UNIX System Administration Handbook - Evi Nemeth [453]
To really achieve maximum disk performance, you should put filesystems that are used together on different disks. Although it depends on the bus architecture and device drivers, most computers can manage multiple disks independently, dramatically increasing throughput. For example, web server data and web server logs can profitably be put on different disks.
If you have a lot of disks, you may be able to boost performance even further by installing more than one disk controller or SCSI bus. The effectiveness of this technique will depend on the architecture of your system. Check your hardware documentation or consult your vendor.
It’s especially important to split the swap area among several disks if possible, since paging tends to slow down the entire system.

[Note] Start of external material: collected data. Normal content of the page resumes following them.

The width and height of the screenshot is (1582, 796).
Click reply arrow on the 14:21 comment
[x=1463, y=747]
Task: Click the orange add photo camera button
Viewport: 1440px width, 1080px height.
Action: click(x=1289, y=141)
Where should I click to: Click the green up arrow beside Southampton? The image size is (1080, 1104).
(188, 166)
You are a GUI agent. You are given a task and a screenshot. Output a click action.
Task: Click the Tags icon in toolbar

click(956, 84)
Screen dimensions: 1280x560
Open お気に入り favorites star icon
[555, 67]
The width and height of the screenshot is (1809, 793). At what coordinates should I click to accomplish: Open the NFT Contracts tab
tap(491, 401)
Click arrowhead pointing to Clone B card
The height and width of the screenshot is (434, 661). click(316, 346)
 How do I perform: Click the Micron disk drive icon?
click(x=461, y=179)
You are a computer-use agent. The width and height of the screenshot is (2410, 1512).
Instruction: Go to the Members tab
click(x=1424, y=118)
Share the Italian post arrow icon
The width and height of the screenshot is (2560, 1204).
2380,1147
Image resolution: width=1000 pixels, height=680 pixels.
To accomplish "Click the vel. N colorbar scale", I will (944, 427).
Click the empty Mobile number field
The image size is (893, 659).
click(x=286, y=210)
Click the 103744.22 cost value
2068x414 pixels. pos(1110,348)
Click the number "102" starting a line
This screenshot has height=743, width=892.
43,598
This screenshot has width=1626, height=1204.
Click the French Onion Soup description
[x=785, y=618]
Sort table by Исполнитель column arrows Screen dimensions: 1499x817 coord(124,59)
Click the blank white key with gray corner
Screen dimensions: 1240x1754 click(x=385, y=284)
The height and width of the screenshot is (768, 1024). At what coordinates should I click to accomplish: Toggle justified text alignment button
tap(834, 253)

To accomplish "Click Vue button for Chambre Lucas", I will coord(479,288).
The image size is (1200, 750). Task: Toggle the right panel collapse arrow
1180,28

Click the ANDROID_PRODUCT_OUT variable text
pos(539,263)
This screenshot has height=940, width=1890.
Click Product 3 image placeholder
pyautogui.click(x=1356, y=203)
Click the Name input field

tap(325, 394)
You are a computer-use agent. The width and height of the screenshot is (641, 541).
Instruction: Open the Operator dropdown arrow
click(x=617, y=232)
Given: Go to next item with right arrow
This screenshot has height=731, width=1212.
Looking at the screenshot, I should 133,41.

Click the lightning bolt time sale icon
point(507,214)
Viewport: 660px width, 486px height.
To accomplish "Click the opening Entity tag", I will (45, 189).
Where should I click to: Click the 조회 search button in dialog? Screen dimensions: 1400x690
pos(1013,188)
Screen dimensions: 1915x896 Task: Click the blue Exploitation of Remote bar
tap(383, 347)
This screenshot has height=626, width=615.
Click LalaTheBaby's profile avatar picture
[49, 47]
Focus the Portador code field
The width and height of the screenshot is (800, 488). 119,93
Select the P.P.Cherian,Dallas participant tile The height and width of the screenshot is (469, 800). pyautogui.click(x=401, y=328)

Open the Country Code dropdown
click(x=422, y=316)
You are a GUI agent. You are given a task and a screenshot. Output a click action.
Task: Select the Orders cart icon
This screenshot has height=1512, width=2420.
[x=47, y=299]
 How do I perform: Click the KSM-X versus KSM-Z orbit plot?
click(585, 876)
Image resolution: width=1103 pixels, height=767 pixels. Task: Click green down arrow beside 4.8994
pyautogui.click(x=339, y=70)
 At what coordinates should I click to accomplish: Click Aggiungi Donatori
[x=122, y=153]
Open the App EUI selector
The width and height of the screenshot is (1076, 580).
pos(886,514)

All systems support this configuration through the use of the swapon command, the swap command, or a kernel configuration option (see Chapter 8). Many systems can use both dedicated swap partitions and swap files on a formatted filesystem. Dedicated partitions are more efficient; do not use swap files if you have a choice.
Some systems also allow you to set up /tmp as a “memory based filesystem,” which is essentially the same thing as a PC RAM disk. A special driver poses as a disk but actually stores data in memory. Using a RAM disk may reduce the average amount of memory available for general use, but it makes the reading and writing of temporary files blindingly fast. It’s generally a good deal. For more information, see the man page for tmpfs on Solaris, the man page for ram on Red Hat, or the man page for mfs on FreeBSD.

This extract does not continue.